Start AVAILABLE RECORDS

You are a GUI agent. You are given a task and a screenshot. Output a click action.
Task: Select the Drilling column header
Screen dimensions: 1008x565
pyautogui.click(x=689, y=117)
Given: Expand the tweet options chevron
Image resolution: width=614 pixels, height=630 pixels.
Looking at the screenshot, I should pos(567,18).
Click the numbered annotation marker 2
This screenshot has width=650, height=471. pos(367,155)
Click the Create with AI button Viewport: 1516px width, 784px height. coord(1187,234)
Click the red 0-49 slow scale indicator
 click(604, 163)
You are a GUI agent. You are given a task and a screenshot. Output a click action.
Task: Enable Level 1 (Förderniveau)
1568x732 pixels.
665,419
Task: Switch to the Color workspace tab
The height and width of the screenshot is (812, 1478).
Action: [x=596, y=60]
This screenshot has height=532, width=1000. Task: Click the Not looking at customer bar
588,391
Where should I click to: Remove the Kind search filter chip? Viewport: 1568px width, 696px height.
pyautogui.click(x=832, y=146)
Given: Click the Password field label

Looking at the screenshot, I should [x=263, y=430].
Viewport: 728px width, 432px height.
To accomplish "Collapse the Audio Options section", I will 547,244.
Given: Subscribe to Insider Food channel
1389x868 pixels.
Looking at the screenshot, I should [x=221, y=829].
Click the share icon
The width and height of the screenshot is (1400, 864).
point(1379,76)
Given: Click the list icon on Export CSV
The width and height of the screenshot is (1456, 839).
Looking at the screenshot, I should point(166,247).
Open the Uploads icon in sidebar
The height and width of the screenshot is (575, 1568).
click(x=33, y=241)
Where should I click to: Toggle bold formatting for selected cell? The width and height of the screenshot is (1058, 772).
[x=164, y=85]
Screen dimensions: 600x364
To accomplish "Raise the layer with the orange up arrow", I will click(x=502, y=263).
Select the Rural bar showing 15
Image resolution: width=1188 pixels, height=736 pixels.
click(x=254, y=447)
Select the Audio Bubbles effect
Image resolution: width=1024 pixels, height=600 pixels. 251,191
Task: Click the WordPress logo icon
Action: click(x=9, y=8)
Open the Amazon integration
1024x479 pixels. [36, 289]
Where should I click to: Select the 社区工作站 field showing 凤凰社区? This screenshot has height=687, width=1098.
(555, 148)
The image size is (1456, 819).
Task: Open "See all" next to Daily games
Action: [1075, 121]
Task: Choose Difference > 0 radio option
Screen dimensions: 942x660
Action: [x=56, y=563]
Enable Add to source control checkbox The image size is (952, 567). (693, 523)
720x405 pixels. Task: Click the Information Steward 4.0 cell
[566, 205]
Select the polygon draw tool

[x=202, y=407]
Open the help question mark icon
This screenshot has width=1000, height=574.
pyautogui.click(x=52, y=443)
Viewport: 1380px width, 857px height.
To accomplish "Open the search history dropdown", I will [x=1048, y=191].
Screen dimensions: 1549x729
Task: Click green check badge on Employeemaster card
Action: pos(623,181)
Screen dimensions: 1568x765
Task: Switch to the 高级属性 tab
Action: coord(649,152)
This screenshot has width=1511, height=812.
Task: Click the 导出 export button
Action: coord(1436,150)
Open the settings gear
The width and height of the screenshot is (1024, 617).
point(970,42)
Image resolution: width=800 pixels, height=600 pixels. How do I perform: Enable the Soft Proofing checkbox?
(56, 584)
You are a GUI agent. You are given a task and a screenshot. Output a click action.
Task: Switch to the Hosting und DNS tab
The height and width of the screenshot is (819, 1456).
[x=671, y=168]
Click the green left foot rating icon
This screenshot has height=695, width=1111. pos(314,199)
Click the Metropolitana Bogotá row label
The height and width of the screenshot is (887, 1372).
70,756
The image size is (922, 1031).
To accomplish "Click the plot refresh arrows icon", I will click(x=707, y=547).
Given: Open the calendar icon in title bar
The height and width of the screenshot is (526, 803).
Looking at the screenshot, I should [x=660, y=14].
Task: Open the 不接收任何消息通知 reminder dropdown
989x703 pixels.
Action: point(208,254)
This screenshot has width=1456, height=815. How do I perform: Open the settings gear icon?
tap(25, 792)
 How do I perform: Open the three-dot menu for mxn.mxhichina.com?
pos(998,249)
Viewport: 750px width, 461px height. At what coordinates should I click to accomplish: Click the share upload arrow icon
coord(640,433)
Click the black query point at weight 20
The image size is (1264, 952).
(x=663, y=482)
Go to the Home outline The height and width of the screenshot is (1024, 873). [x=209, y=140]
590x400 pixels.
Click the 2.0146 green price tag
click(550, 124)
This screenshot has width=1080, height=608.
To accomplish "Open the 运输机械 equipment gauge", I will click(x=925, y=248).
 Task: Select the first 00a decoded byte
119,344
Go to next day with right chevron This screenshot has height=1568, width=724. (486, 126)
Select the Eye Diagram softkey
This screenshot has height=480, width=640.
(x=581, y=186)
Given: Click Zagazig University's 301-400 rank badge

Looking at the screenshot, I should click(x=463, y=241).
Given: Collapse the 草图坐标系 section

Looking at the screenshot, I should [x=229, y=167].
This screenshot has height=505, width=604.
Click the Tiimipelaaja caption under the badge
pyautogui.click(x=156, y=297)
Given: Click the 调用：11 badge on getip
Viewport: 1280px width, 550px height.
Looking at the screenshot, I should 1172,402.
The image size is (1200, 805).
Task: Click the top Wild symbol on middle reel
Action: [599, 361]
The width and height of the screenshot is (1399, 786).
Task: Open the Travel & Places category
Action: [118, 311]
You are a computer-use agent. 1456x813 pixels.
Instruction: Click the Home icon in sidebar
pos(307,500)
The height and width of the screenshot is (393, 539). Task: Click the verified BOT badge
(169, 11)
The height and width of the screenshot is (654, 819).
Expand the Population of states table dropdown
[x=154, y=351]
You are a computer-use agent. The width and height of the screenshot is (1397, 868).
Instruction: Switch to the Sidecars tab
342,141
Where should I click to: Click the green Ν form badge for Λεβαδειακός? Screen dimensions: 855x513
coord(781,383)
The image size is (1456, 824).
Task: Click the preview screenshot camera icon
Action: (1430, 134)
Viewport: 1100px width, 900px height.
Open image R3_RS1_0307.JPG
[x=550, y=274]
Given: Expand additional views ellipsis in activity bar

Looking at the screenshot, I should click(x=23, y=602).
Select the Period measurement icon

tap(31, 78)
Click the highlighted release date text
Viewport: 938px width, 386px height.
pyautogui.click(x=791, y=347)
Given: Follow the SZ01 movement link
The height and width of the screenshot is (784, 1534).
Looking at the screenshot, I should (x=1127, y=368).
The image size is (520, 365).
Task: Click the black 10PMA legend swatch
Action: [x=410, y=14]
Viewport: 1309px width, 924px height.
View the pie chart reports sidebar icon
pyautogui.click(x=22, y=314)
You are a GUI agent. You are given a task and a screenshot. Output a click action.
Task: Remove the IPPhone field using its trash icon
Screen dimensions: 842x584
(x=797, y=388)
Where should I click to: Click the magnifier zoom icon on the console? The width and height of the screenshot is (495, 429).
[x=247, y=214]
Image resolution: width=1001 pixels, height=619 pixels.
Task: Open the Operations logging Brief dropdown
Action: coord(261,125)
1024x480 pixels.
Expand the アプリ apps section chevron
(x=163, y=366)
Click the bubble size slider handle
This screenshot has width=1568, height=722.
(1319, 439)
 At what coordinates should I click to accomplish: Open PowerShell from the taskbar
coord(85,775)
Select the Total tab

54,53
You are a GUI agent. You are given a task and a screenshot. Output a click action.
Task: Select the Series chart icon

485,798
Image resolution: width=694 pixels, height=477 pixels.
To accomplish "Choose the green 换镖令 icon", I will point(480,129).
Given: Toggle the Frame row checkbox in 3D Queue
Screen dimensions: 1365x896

End AVAILABLE RECORDS

YOUR OBJECTIVE: Copy the records verbatim, starting with the line that contains "Task: Choose Difference > 0 radio option" and going on through the line that contains "pyautogui.click(x=52, y=443)".

THE COMPLETED TASK:
Task: Choose Difference > 0 radio option
Screen dimensions: 942x660
Action: [x=56, y=563]
Enable Add to source control checkbox The image size is (952, 567). (693, 523)
720x405 pixels. Task: Click the Information Steward 4.0 cell
[566, 205]
Select the polygon draw tool

[x=202, y=407]
Open the help question mark icon
This screenshot has width=1000, height=574.
pyautogui.click(x=52, y=443)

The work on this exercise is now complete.